How Disney's original Snow White changed cinema forever
But none of this was even a flicker in anybody's eye almost 90 years ago when Snow White and the Seven Dwarfs first arrived in cinemas, revolutionising the art form of cinema. It was the first full feature to use cel animation and the first animated feature film made in the United States. Nowadays, it's the first in the series of Disney Animated Classics.
In the 1930s, Walt Disney achieved success with the Silly Symphony series of short films, which included the Oscar-winning 1933 take on Three Little Pigs — a short that earned more than 10 times its production budget.
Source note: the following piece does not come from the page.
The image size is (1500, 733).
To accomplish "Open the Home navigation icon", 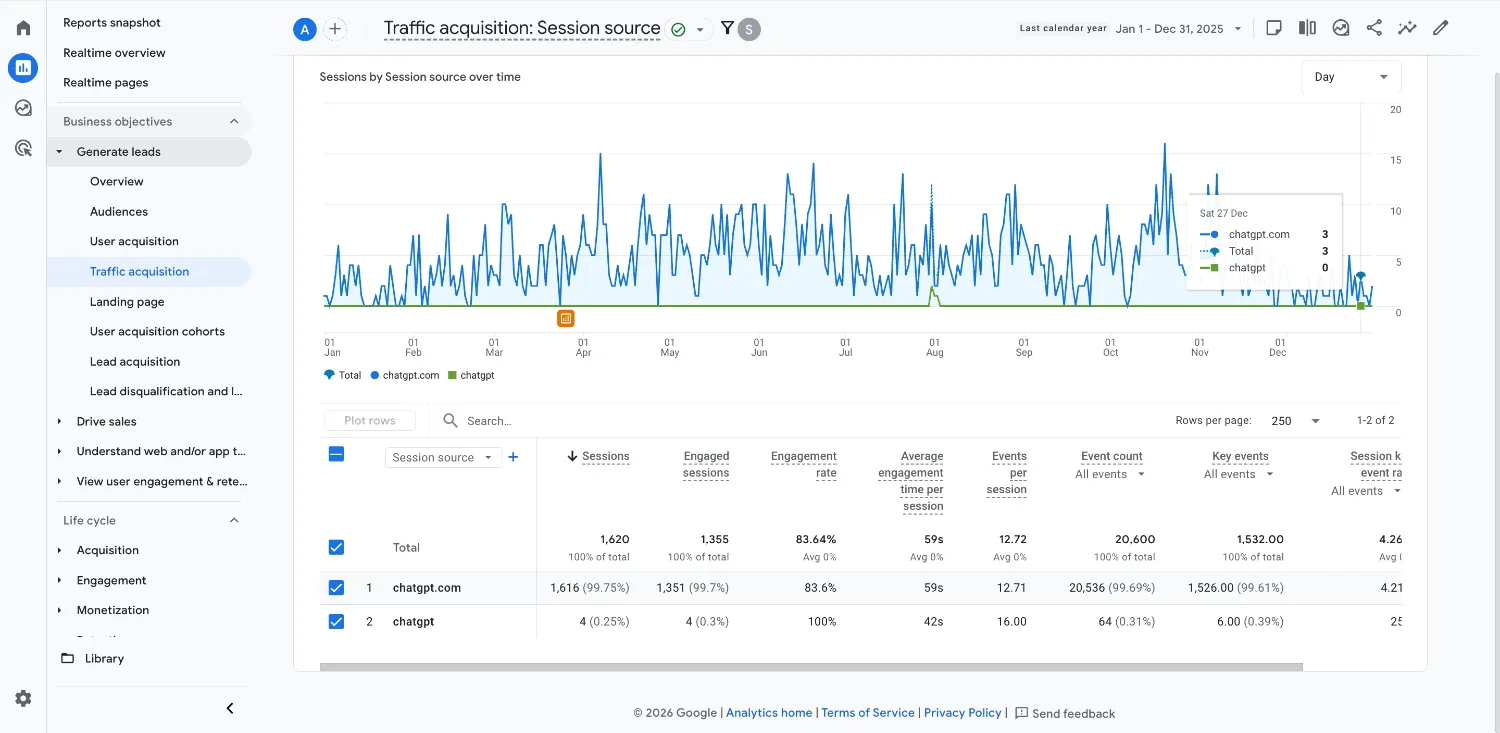I will [x=22, y=27].
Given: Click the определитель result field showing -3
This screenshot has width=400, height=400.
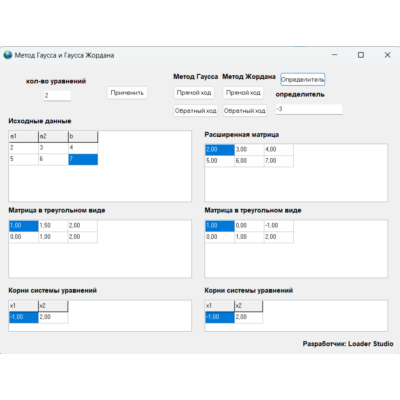Looking at the screenshot, I should point(309,109).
Disney, though, was determined to embrace the financial potential offered by a fully animated feature, considering classic tales like Alice in Wonderland, Babes in Toyland, Bambi, and Rip Van Winkle for adaptation.
Disney introduced the idea of Snow White to his staff in 1934, inspired by the silent film version of the story he'd seen as a teenager. Some staff referred to the project as "Disney's Folly", unsure that the storytelling style that worked in Silly Symphonies could be sustained to feature-length. But the determined boss began to hold story meetings with writers, mainly to avoid us having dwarfs with names like Biggo-Ego, Burpy, and Baldy. A very close escape.
The dwarfs were initially envisaged as the main draw by Disney, who thought they had more comedic potential than any of the other characters. But eventually, the concept drilled down to focusing on the relationship between Snow White and the Queen. Sorry, Biggo-Ego.
Visually, the film was influenced by other major studio movies of the time, as well as the darker and more shadowy edges of German expressionist classics like Nosferatu and The Cabinet of Dr Caligari. It's an amusing contrast given how far apart the 2025 adaptations of Snow White and Nosferatu have turned out to be — assuming there's not a secret deleted scene from the new Snow White in which Rachel Zegler bites the head off a pigeon.
Disney's animation team was largely made up of newspaper cartoonists, but one of the few animators with more relevant experience was Grim Natwick — responsible for drawing Betty Boop. Natwick was put in charge of animating Snow White herself, with accomplished dancer Marge Champion brought in to film live-action footage as a reference point. At one stage, the animation team encouraged her to dance wearing an American football helmet to simulate the larger heads of animated characters. She nearly fainted as a result.
The process of the animation itself was long and laborious. One cartoonist, Helen Ogger, was tasked with dabbing a red dye on to each individual cel in order to add colour to the characters' faces — a method never used to the same extent again, partly because only Ogger had the skill for it.
With all of this effort and expense, the film was an enormous risk. Disney mortgaged his home and also managed to secure a $250,000 (£193,000) loan. Fortunately for all involved, Snow White quickly became the most successful sound movie of all time — until it was unseated by Gone With the Wind two years later — and earned a substantial profit at the box office.
Snow White's impact was swiftly recognised. Disney was awarded an honorary Oscar — including seven tiny statuettes — as a result of what the Academy felt was "a significant screen innovation which has charmed millions and pioneered a great new entertainment field". Cinematic pioneer Sergei Eisenstein called it the greatest film of all time. Snow White remains the only Disney Princess to have her own star on the Hollywood Walk of Fame.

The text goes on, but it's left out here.